There are few pieces of information worth knowing that are unavailable to cricket coaches in 2020. Bat speeds can be measured to assist in shot selection. GPS tracking can help influence when to give a bowler a rest. Teams of analysts scrutinise individual frames to make informed options on opposition players.
In an age of endless reams of numbers and where the term ‘money-ball’ has long become an overused cliche, it seems inexplicable that Mark Boucher did not know of the rule that has cost him his main strike-bowler.
“I wasn’t aware of the demerit points, that whole system and how it quite works,” the Proteas coach told reporters after day two of the third Test at Port Elizabeth on Friday. South Africa were already staring at dire situation against England on 60 for 2, 439 runs behind. But that was not what the news hounds were here to talk about.
The day’s action had been coloured by the news that Kagiso Rabada had been charged with a level one conviction for “using language, actions or gestures which disparage or which could provoke an aggressive reaction from a batter upon his or her dismissal during an international match”.
That may sound vague but in the eyes of match referee Andy Pycroft, it accurately described Rabada’s celebration after knocking Joe Root’s off stump out the ground on day one. Upon beating the England captain for pace, Rabada charged towards his vanquished adversary, crouched low within touching distance and let out an earth quaking roar.
As many have rightly pointed out, the crime does not fit the punishment. Defenders such as Brett Lee and Michael Vaughan have argued that the ICC’s decision has not only diluted the series decider by robbing it of one of its main attractions, but could set a dangerous precedent which sees all the emotion drained from the game entirely.
A counter argument has just as much merit. This was Rabada’s fourth offence in four years. The law is clear no matter your position and defenders of this argument, including Kevin Pietersen and Michael Holding, rightly point out that the bowler should have known better.
That he didn’t is inexcusable. The Proteas management have access to the sort of space age technology that measures the movement of their players to the centimetre. Why then was the fact that Rabada was one dirty look away from suspension news to the head coach of the team?
“In our day we didn’t have to deal with this stuff because we could say pretty much what we wanted and get away with it,” Boucher said, like a member of the boomer generation who just can’t wrap his head around the snowflake ideals of millennials. “So it’s a learning curve for me with these new rules and regulations that have come in.”
Since taking the job Boucher has been commended for his straight talking honesty. He has not shied away from his team’s shortcomings and has been frank about the need to rebuild after a shambolic 2019.
After Friday’s press conference, Boucher was again praised for his honesty. It takes a man comfortable in his skin and at ease with his accomplishments to admit to ignorance.
But as praiseworthy as it might be, it should not be acceptable and cannot happen again. This is akin to an owner of a courier company not knowing what the speeding limit is and then shrugging his shoulders when one of his drivers had exceeded it.
The fact that Boucher did not know about the demerit point system or that Rabada was on the brink of suspension means he had never had a conversation with his bowler about it.

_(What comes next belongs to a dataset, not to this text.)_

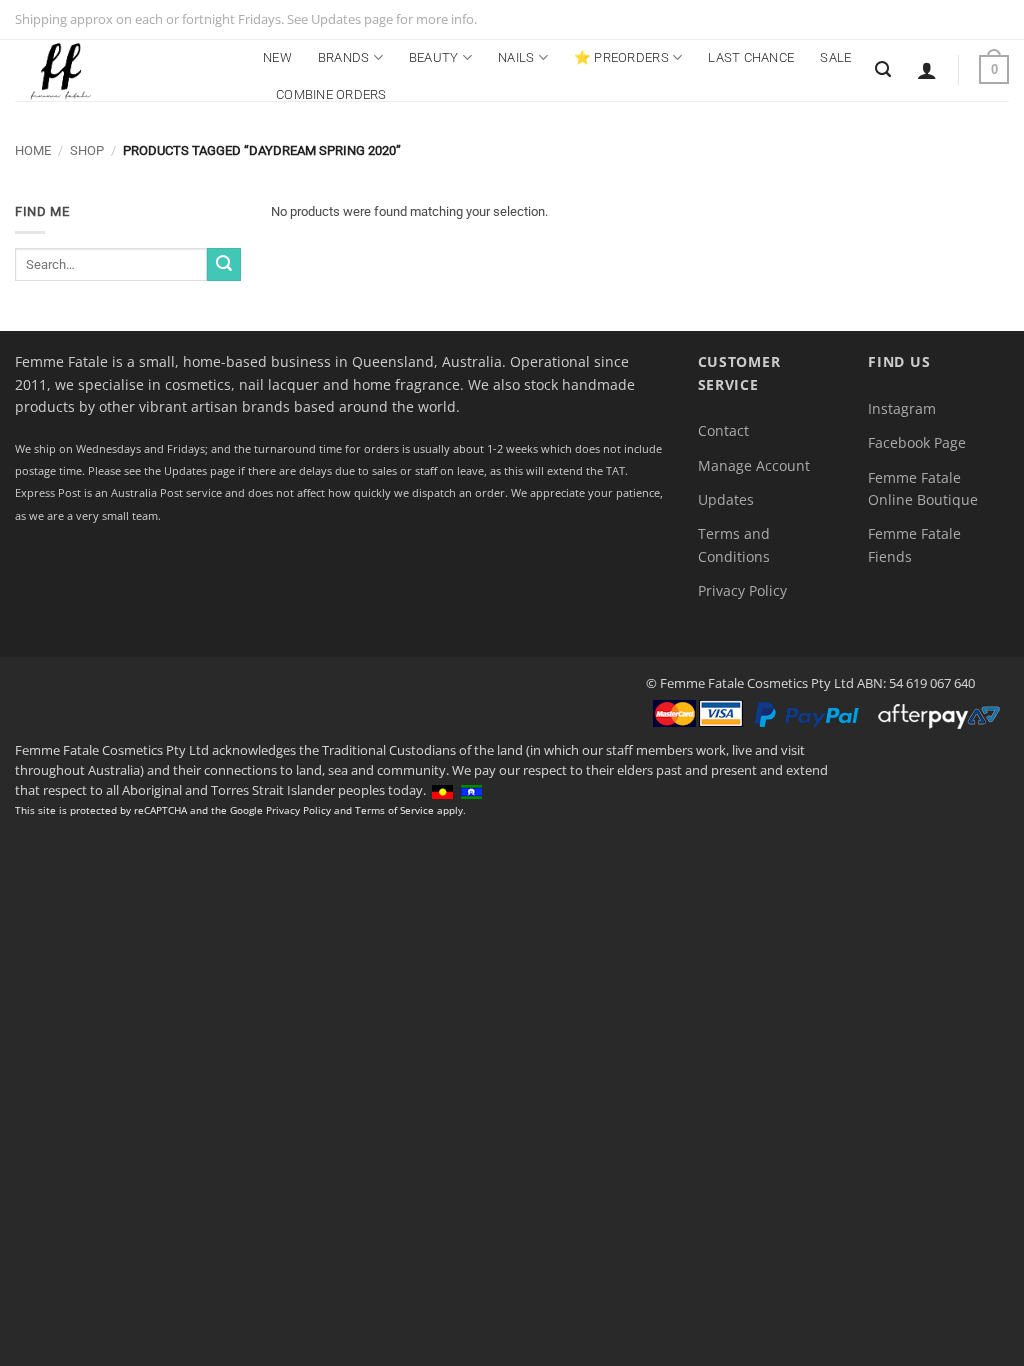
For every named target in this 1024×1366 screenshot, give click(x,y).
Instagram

Had such a conversation taken place, perhaps the bowler would have been more mindful and celebrated differently. If captain Faf du Plessis had been aware perhaps he could have intervened.
It’s hard to blame Boucher entirely. He is overseeing one of the most difficult rebuilding phases in South African cricket history. The batting unit is short of confidence, his captain has cast a dejected figure for much of the past year, the board that pays his salary is still reeling from self-inflicted catastrophes and he must untangle the Gordian knot that is racial transformation in the sport.
With his plate already full, why then was someone, anyone else in the management structure not aware of Rabada precarious predicament? If they were, why did they not raise it with Boucher? If they did, why was the message allowed to pass through one of Boucher’s ears and out the next?
These are the questions that need answering within the camp. Shutting the door after the horse has bolted will not bring it back, but making sure the lock is repaired and the hinges are well oiled might prevent it from bolting again.
Former England captain Nasser Hussein likened Rabada to a thoroughbred. Boucher has argued that his spearhead needs to be thrumming at a high intensity to bowl at his best. This has been allowed to run too far.
Rabada is not simply a brute who slings it down at an eye water speed. He is fast, there’s no denying that, but he is at his best when he has a fuller length, when he gets batters coming forward and missing straight ones or prodding at one that seams.
He is now forced to watch as his colleagues will enjoy the Wanderers pitch. Every bouncer that thwacks into Qunton de Kock’s gloves, every outside edge found, ever blood thirsty scream from the Bull Ring faithful will hurt Rabada. He’ll know that he has made a mistake.
He is not the only one. Someone in the management structure — it could have been anyone so they’re all culpable — should have realised they were sitting on a ticking bomb. Now that is has blown up, they might have already lost the chance of claiming the series.